Our study has limitations and strengths, first, we analyzed MRI images without any clinical correlation. Whether the authors do not know if clinical information would influence the evaluation by the assessors, by including clinical findings our study would reproduce a more real clinical scenario of the daily practice.
Second, we only included participants with training in orthopedics, without participation of radiologist specialists or neurosurgery.

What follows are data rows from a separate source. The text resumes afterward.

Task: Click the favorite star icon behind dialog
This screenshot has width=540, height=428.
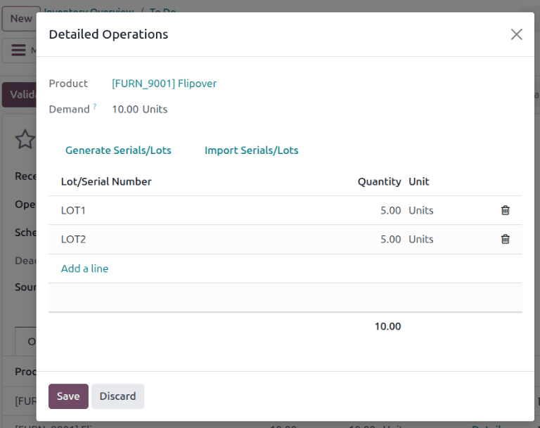Action: click(x=25, y=139)
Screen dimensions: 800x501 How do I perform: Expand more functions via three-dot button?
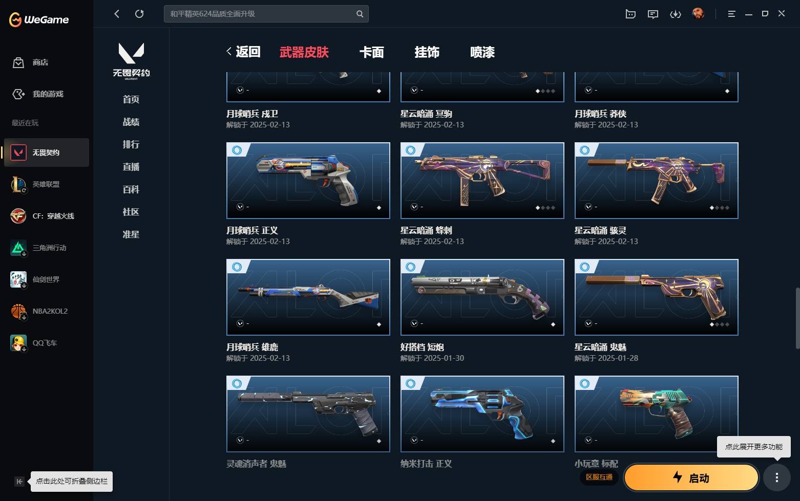(x=777, y=477)
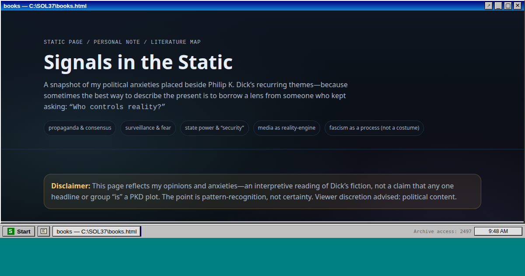
Task: Click the LITERATURE MAP breadcrumb text
Action: [x=175, y=42]
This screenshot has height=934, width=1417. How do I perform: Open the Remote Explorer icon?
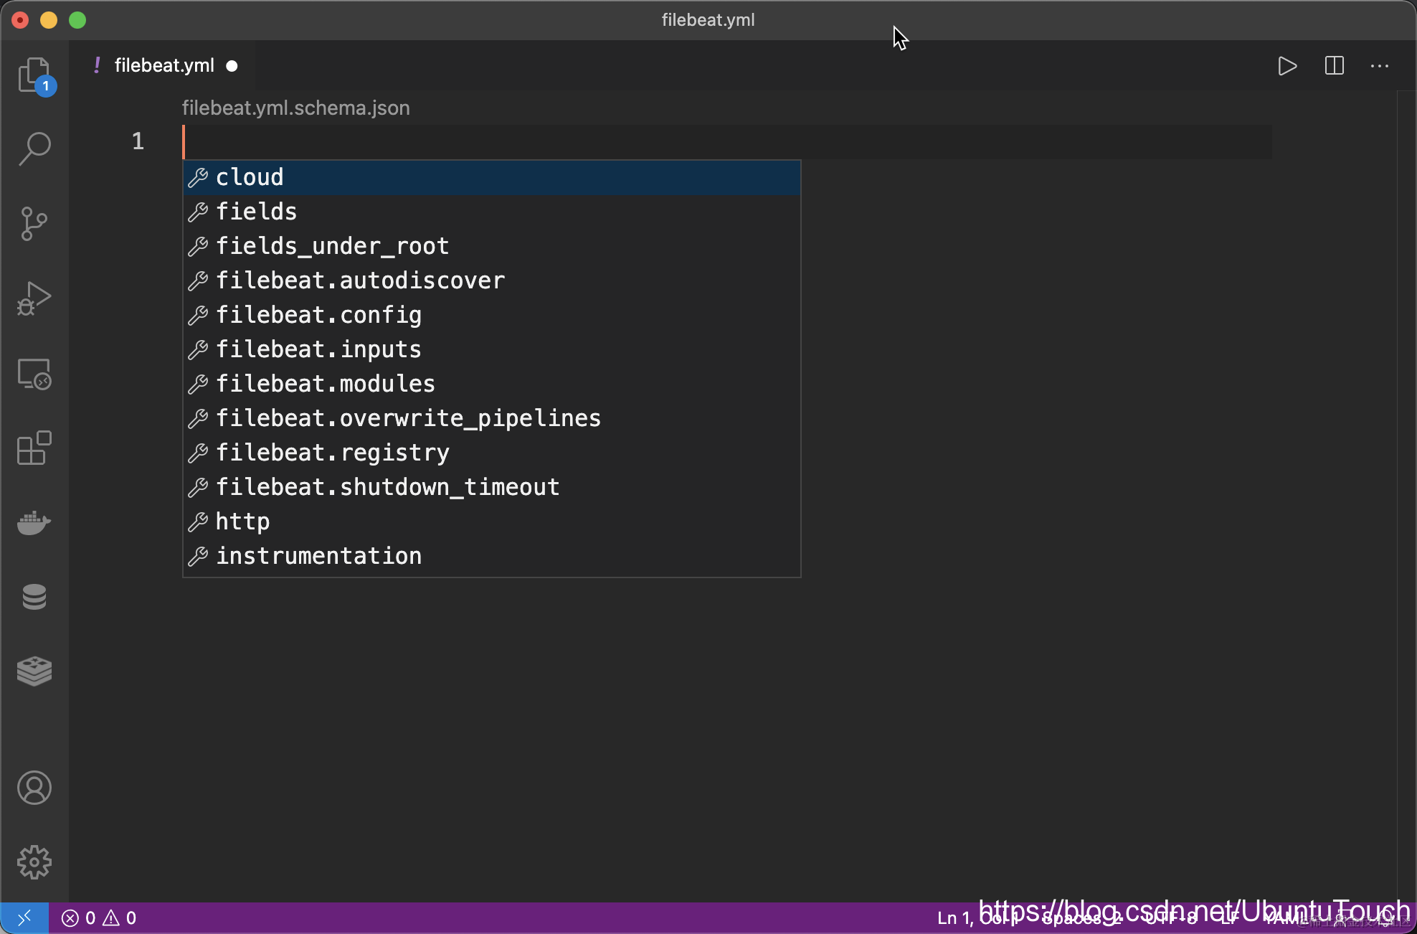coord(34,374)
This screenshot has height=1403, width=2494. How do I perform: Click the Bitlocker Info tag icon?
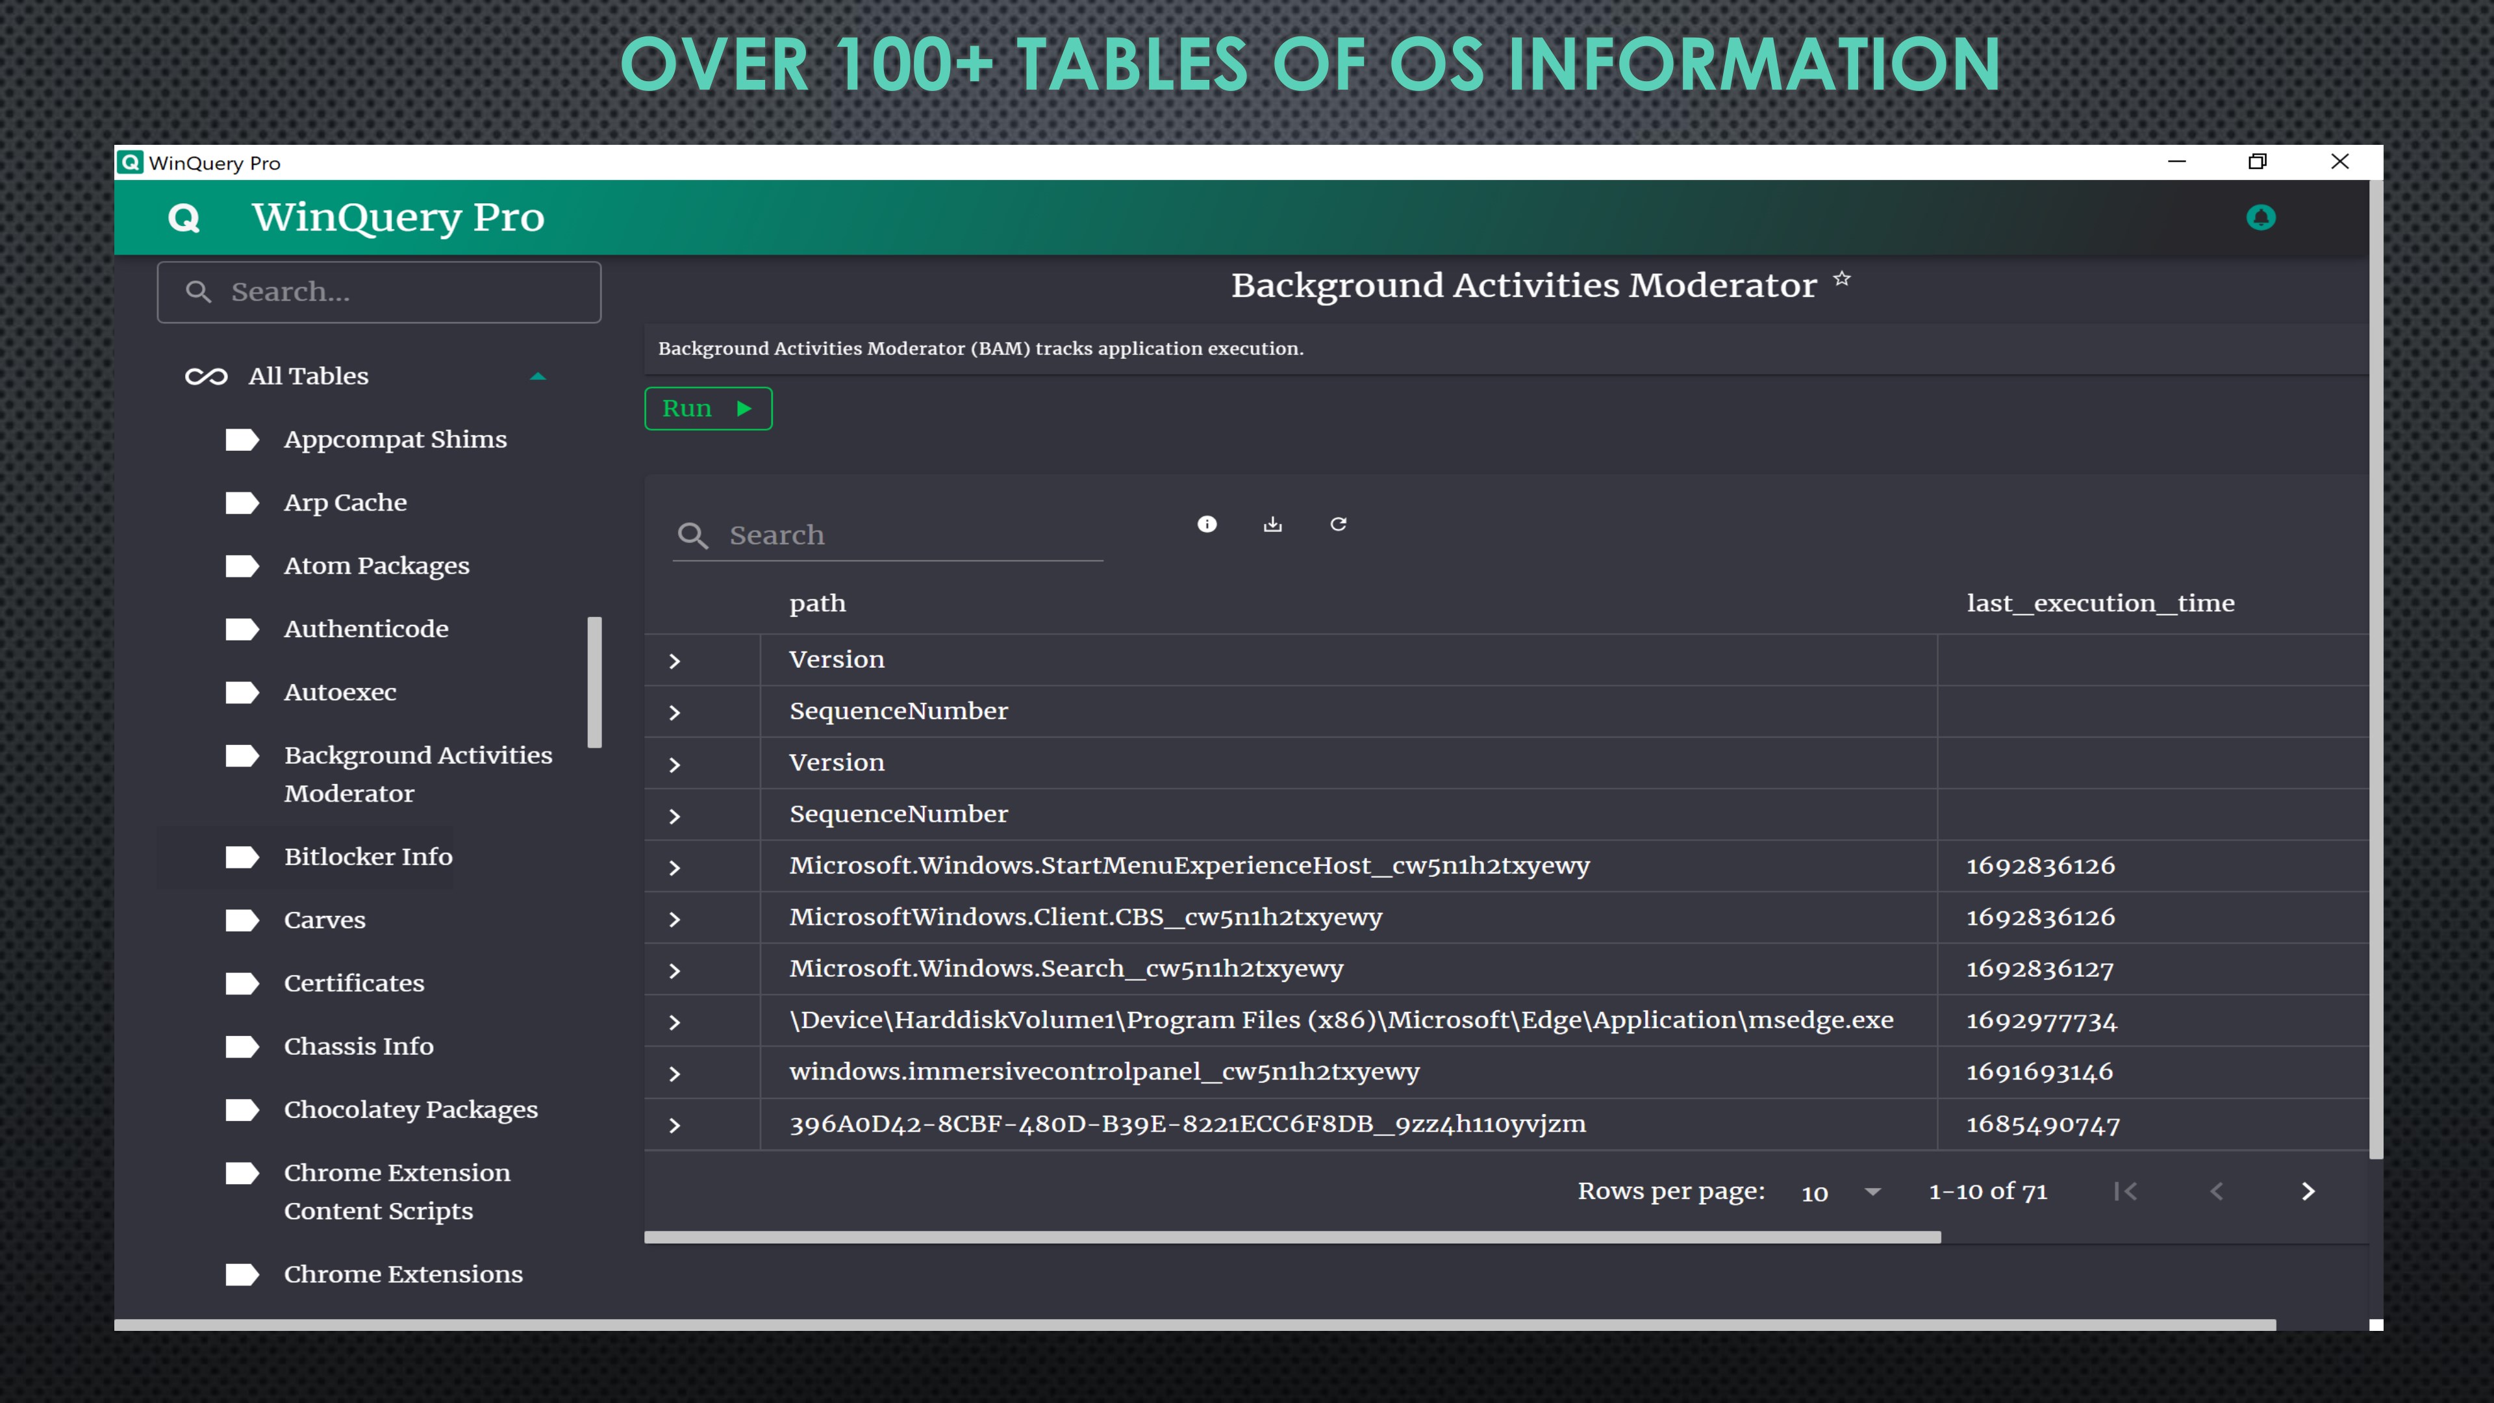coord(242,857)
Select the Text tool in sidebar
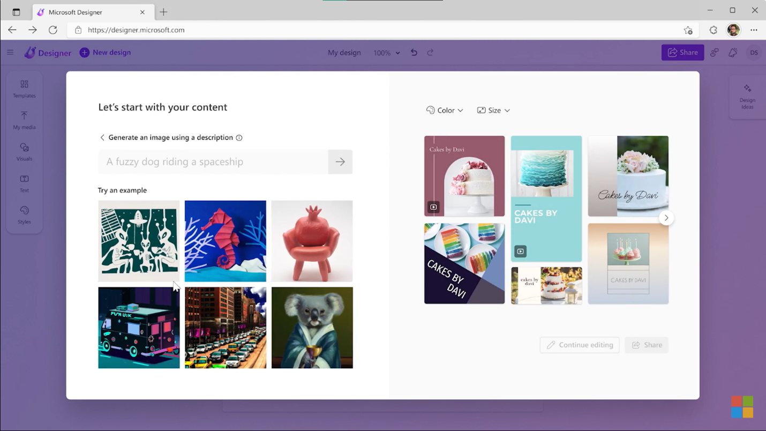The image size is (766, 431). point(24,183)
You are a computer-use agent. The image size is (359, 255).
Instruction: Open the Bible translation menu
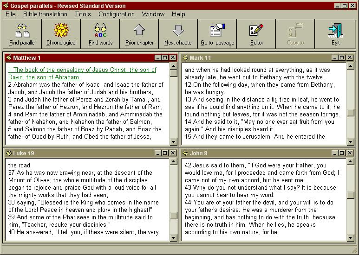pos(45,14)
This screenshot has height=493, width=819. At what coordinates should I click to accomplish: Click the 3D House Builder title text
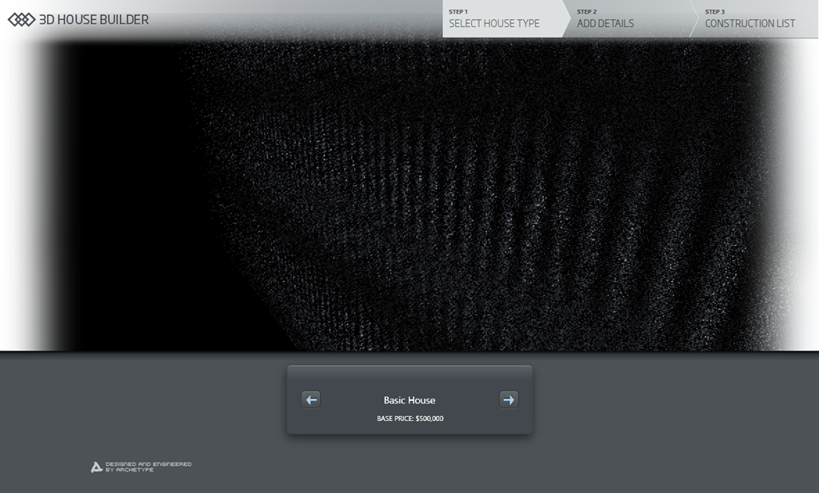tap(94, 20)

While this could affect our results, the authors selected surgeons and residents of different training degree to better understand the influence of level of training when classifying lumbar stenosis.
Finally, the images delivered for analysis included the complete set of MRI, where each observer had to localize and evaluate the requested levels simulating a ‘real world’ context and allowing a more authentic assessment of the images.
ConclusionThis study independently validated the inter-and intraobserver agreement of the Schizas's morphological classification system for central LSS among orthopedic residents of different training levels and spine surgeons. Interobserver agreement was moderate for junior residents and substantial for both senior residents and attending spinal surgeons, intraobserver agreement was substantial only for attending surgeons. Even though this classification has not shown a direct clinical correlation, Schizas's morphology-based system could allow homogeneous language communication among physicians at advanced levels of training. The ultimate utility of this classification should be evaluated in prospective large cohort studies.
Level of evidenceLevel of evidence IV.
FundingThe author(s) received no financial support for the research, authorship, and/or publication of this article.
Conflict of interestsThe author(s) declared no potential conflicts of interest with respect to the research, authorship, and/or publication of this article.